→ TEXT UNDER STUDY
__________

What advisors should know when asked about ESG: tackling a topical issue with Addenda Capital

Addenda's Delaney Greig puts ESG in the spotlight

What advisors should know when asked about ESG: tackling a topical issue with Addenda Capital

“Could you tell me more about ESG investing?”

When advisors sit down with an investor to go over their needs and goals, that question shouldn’t necessarily come as a surprise.

The pandemic, for many, has shifted priorities and altered expectations. And in the wake of calls for more social justice and a grim report published by the United Nations’ Intergovernmental Panel on Climate Change (IPCC), one can only bet that interest will keep on growing.

“More than ever, Canadians want to know how their invested assets are being used,” says Delaney Greig, Director, Sustainable Investing at Addenda Capital. “Just as they want to have confidence in the financial management of their funds, they want to have confidence in the social and environmental implications of their investments, as well.”

The appetite for knowledge about environmental, social and governance issues (ESG), also known as responsible investing (RI), is real. According to a poll conducted in September 2020 for the Responsible Investment Association (RIA), only 28 percent of Canadian investors have been asked about “responsible investing options”, whereas an overwhelming 75 percent of them would like their services provider to give more information about ways to align money with values. The RIA poll also showed that almost half, or 45 percent, of respondents “said they are more likely to choose RI than they were a year ago.”

So how do we start the conversation? Advisors should begin by trying to determine what the investor’s goals are, says Greig, because there can be many ways and motives for investors to engage in responsible investment.

First, some investors might turn to responsible investing because they want to know that companies have taken steps to deal with material issues such as climate change, business ethics, cybersecurity and labor practices. From this perspective, ESG investing can serve as a tool to manage long term risks while seeking compelling returns.

__________

→ MATERIAL SUPPLIED
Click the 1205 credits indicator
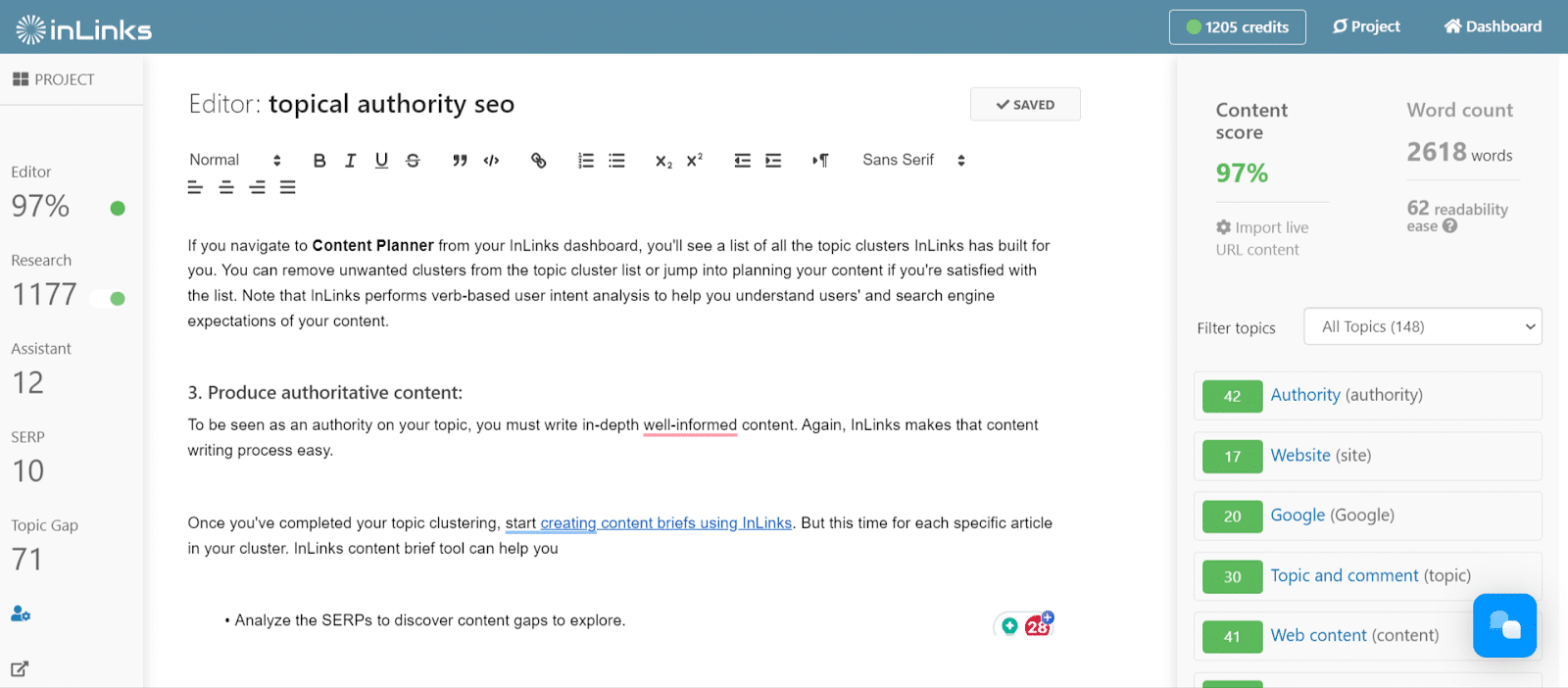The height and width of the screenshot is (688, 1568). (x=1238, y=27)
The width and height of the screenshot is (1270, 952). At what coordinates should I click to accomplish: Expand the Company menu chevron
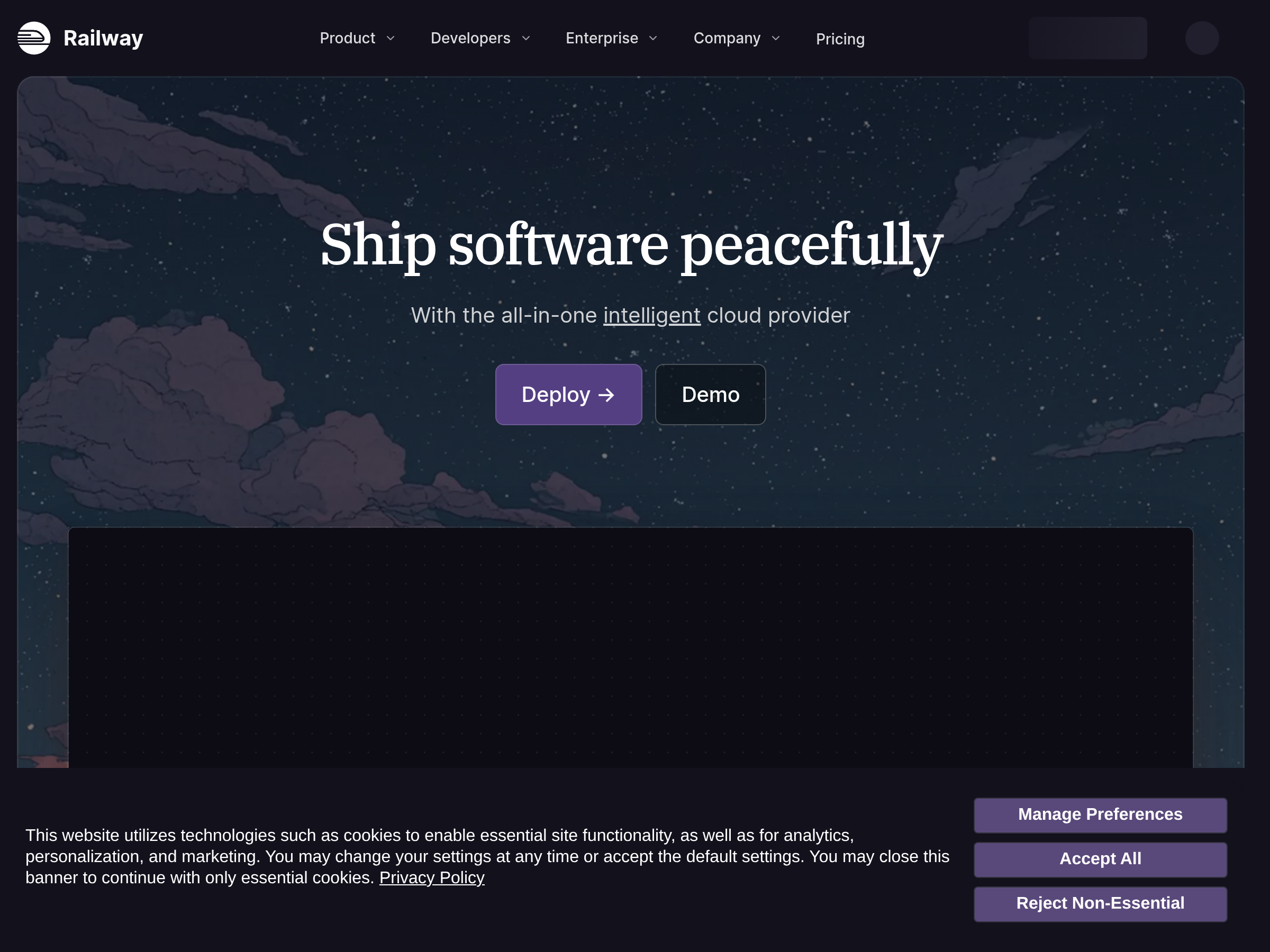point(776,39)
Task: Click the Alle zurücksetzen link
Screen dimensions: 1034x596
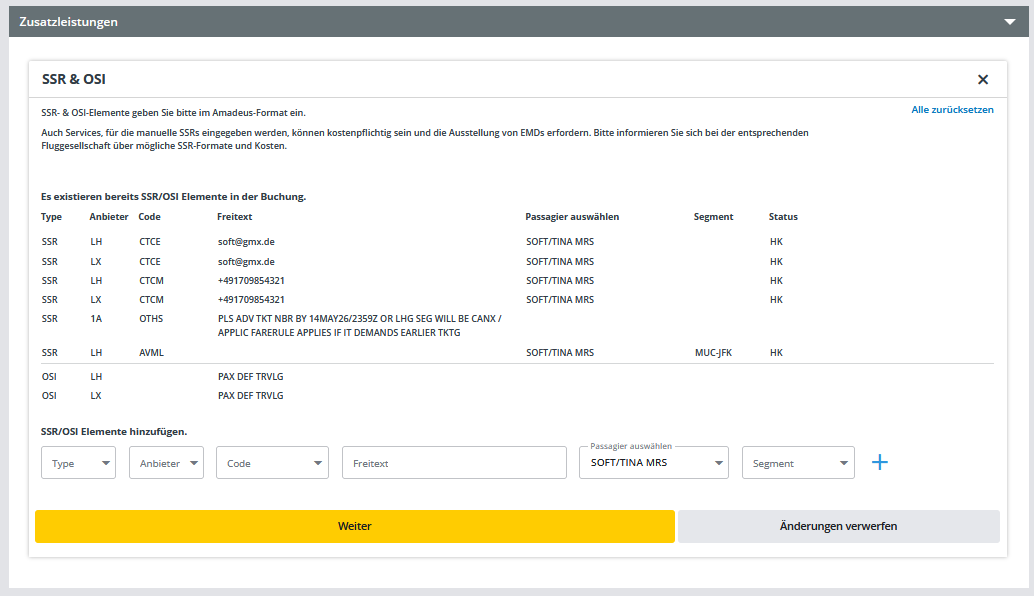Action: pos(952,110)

__________

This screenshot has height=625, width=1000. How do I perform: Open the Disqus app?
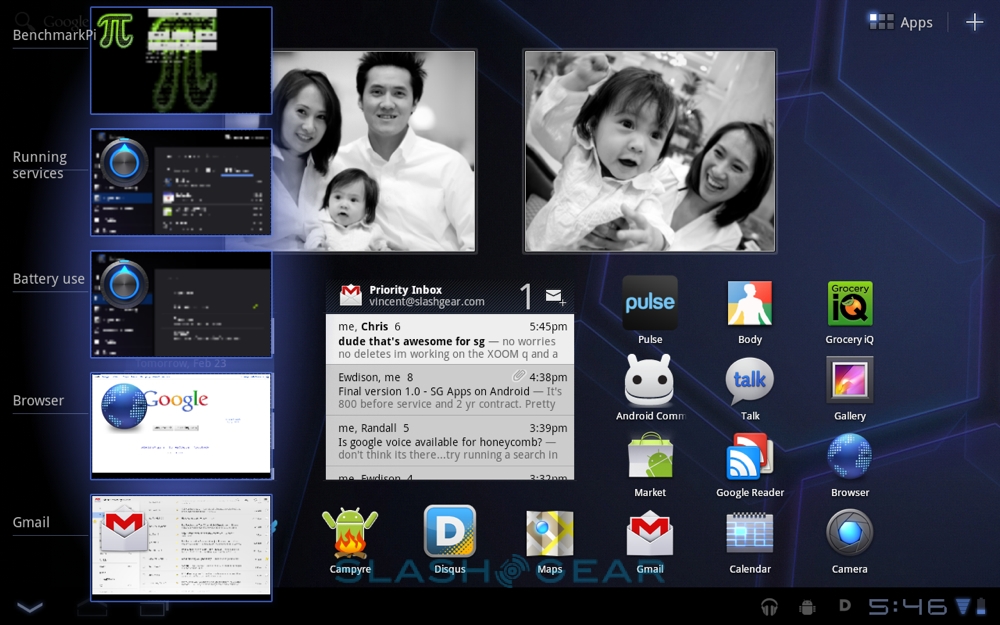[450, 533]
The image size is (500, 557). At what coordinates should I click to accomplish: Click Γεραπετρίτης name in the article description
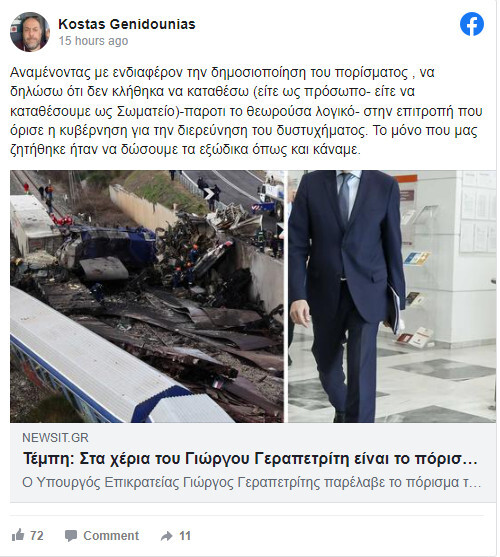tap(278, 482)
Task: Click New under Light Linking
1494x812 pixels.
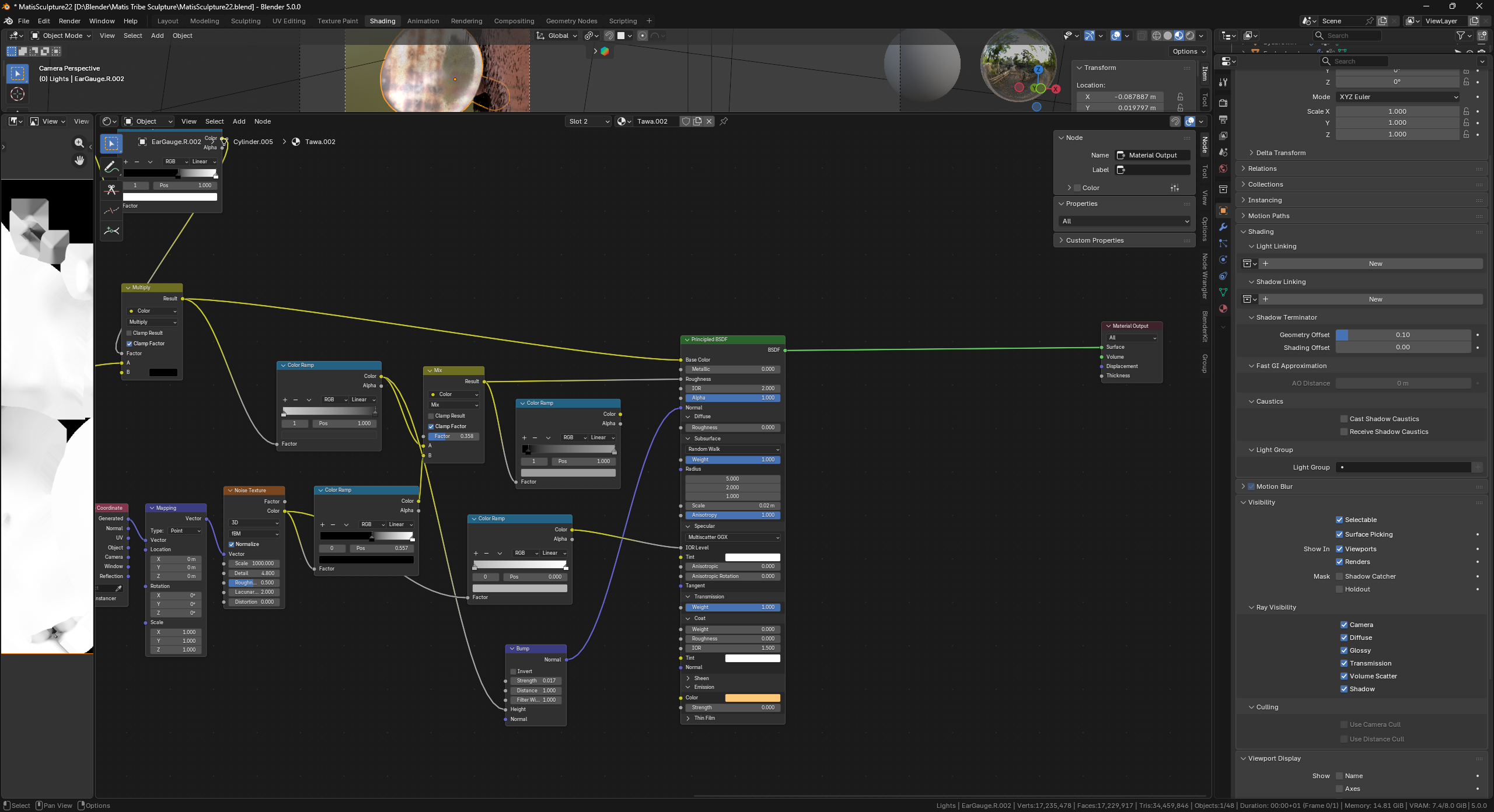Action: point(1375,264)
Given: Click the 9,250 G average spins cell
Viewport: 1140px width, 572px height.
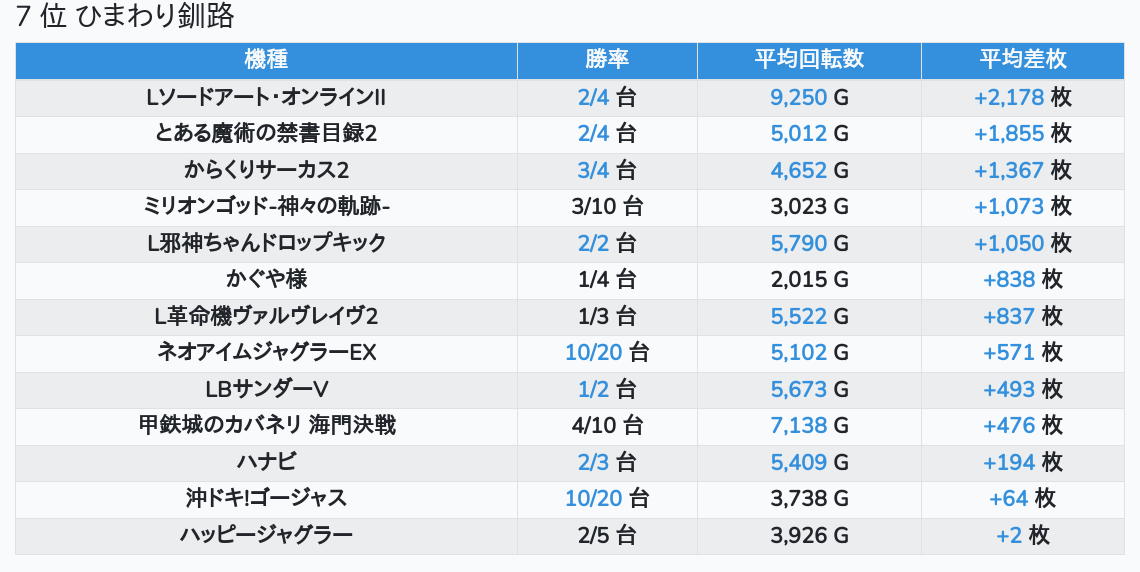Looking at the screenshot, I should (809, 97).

__________

→ EXERCISE INSTRUCTIONS
A: List the material issues that the article on ESG investing gives as examples.
B: In the article on ESG investing, what share of Canadian investors had been asked about responsible investing options, according to the September 2020 poll?
C: Write the next part of the article on ESG investing, starting after its last sentence.
You won't need the lines to do any of this.

→ ANSWERS FOR EACH ITEM
A: Climate change, business ethics, cybersecurity, labor practices

B: 28 percent

C:
Second, investors might want to see their assets used as a lever to encourage change in the corporate world. Responsible investing has given rise to investor advocacy, including countless shareholders proposals designed to drive shifts in the way companies operate. According to another survey conducted by the RIA, climate change, diversity/inclusion and ESG disclosure are the most common themes for engagement by asset managers and owners with companies, followed by executive compensation and board independence.

Finally, other investors might want to simply avoid certain sectors altogether. This approach, known as negative screening, can take many forms, such as fossil fuel-free funds or funds that specifically exclude weapons manufacturers or tobacco companies. Positive screening is another possibility, an approach based on how companies perform on ESG issues relative to their peers.

Whatever the motive, the interest among investors is growing. So much so, that the RIA recently proposed that the “know-your-client” guidance -- which sets the table on how to determine a client’s needs and objectives --, should be amended to cover environmental, social and governance (ESG) factors. The RIA wrote in its submission to the Investment Industry Regulatory Organization of Canada that “Canadian investors need their financial services providers to guide them through the process of articulating their preferences or values in terms of investment objectives, and this cannot be done unless providers ask the right questions.”